Formatting a USB is one of those computer operations that everyone should know. Regardless of whether you frequently go to format your flash drives or if you do it once a year. Formatting a USB is one of the simplest things that can be done on the computer, and that helps considerably in cleaning and even protecting your own storage device. Although the traditional process can be done without much complication from Windows, today we would like to show you another alternative, which, in our opinion, turns out to be much more efficient and secure, although it is somewhat more elaborate.
It is about formatting the USB memory through the CMD or Windows command block. As you know, Windows allows the use of the CMD (also known as a command prompt). Which could be described as a window which allows us to delve directly into the bowels of the operating system…? Yes, it is the best description you will read of the CMD.
Many tasks can be carried out from the command prompt, some that we can even do manually from the Windows interface, but with the grace that the CMD everything is done with specific commands. Today, for example, we will explain how you can format your USB through a series of commands in the command prompt.
Why should you format your USB with CMD?
To begin with, let’s clarify why we should even consider this much more “complicated” alternative (we’ll see it later) to format our USB. But because our own computer already has another route or alternative that is much faster and more direct.

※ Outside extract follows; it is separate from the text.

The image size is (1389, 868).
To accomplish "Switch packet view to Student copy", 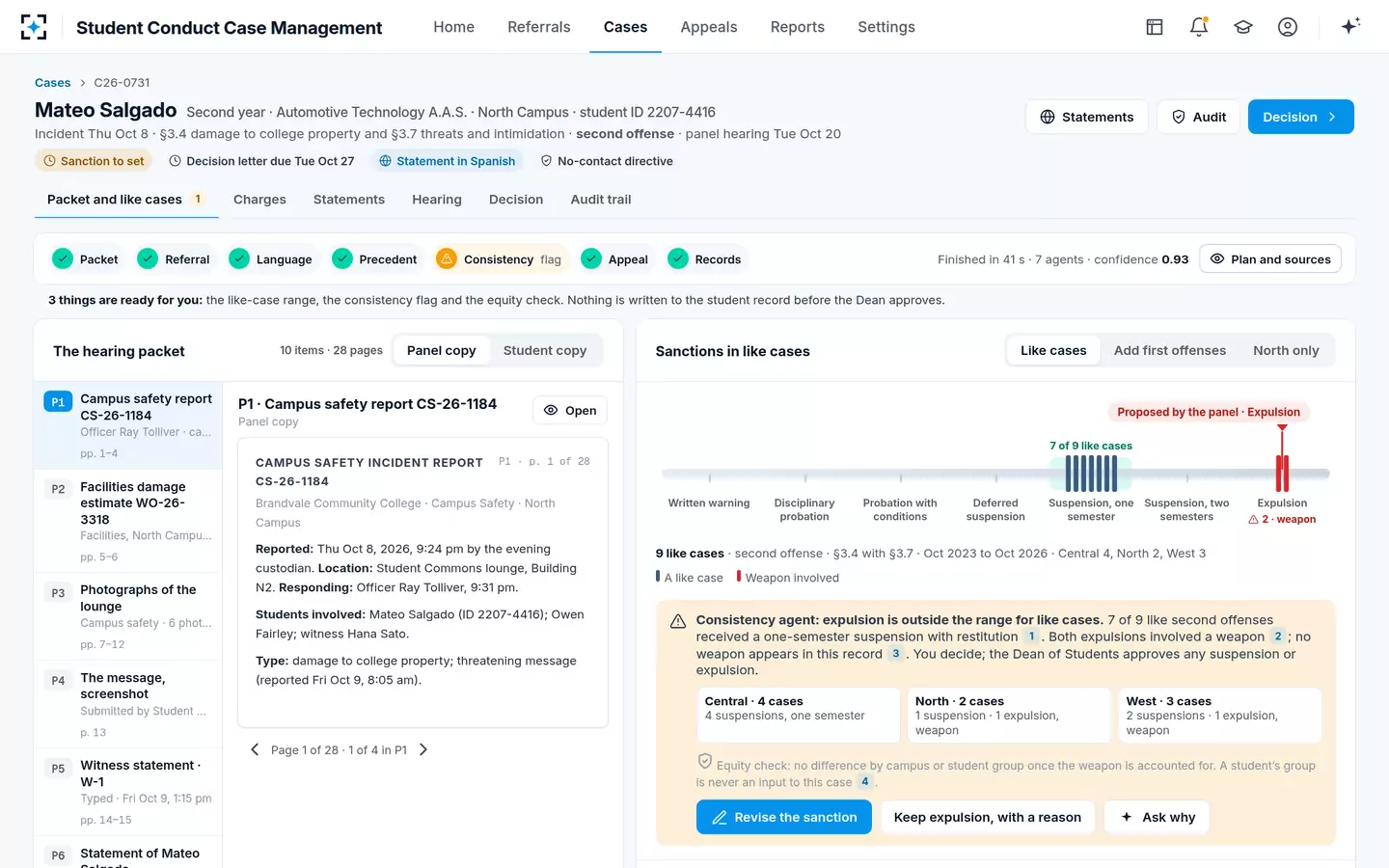I will [545, 350].
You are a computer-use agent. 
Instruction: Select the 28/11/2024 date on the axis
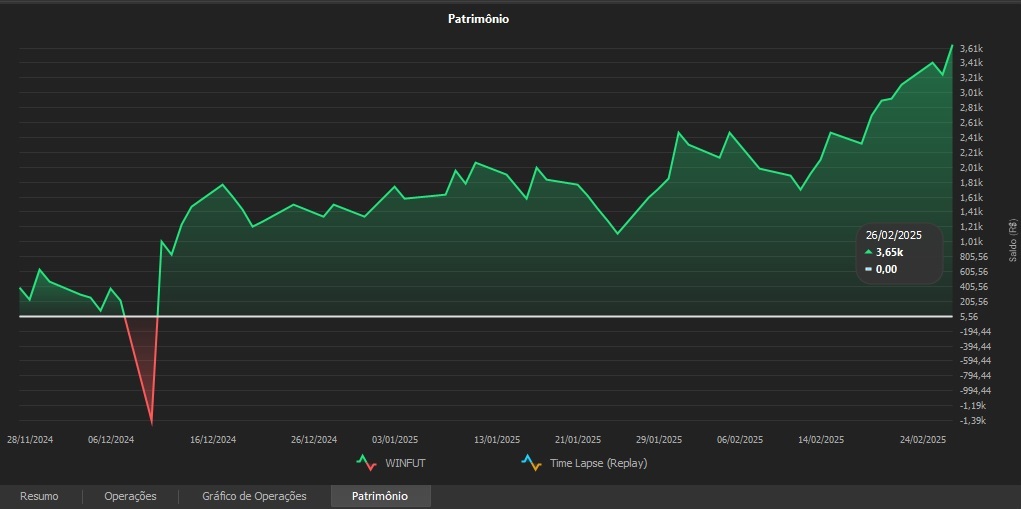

Well, to begin with, this option can be useful to solve some problems or inconveniences with the USB memory. Such is the case that the memory is write-protected, encounters some bad sectors, or is not recognized by the PC. If you have any of these problems, you should consider formatting the USB using this method.
Not only that, but this option could be considered a more “intense” format than the quick format. So it is usually good to solve the common problem in USBs when they hide residual files. Which means that sometimes our USB does not show the available capacity that it should really have?
Command to enter in the CMD.
Each of the steps to follow to format the USB memory using the CMD or Windows command prompt (7, 8, 8.1 or 10) are mentioned and explained below:
- The first step to take is to locate the CMD in the integrated Windows search engine. In most versions, the search bar is found by opening the menu with the operating system icon. Once in the search field, type “CMD”.
- Once the command prompt window appears (It’s basically a black box with white text). You are going to proceed to write the first command; “disk part” and press enter.
- After that, proceed to type the command “list disk” and again press enter. You will notice that in the black window there is a list with the storage units of your computer (such as hard drives). However, if your USB is properly connected, it will also be listed. You will identify it by its storage capacity.
- Then you must select the USB by placing the command “select disk [number]”. This number is the one that appears in the “Disk (or disk) ###” column. In the list that we saw previously, a number should have been assigned to your us memory.
- Type the “clean” command, and then just wait for it to finish cleaning.
- After finishing, type “create partition primary” and again press enter.
- After creating the partition (previous step), you are going to write “format fess=nets” and proceed to press enter. You can change the file format to whatever you like; there is also fat32, exact, etc.
- Finally, type the command “assign” to assign a letter to the USB drive. And that’s it! Pen drive formatted in its entirety.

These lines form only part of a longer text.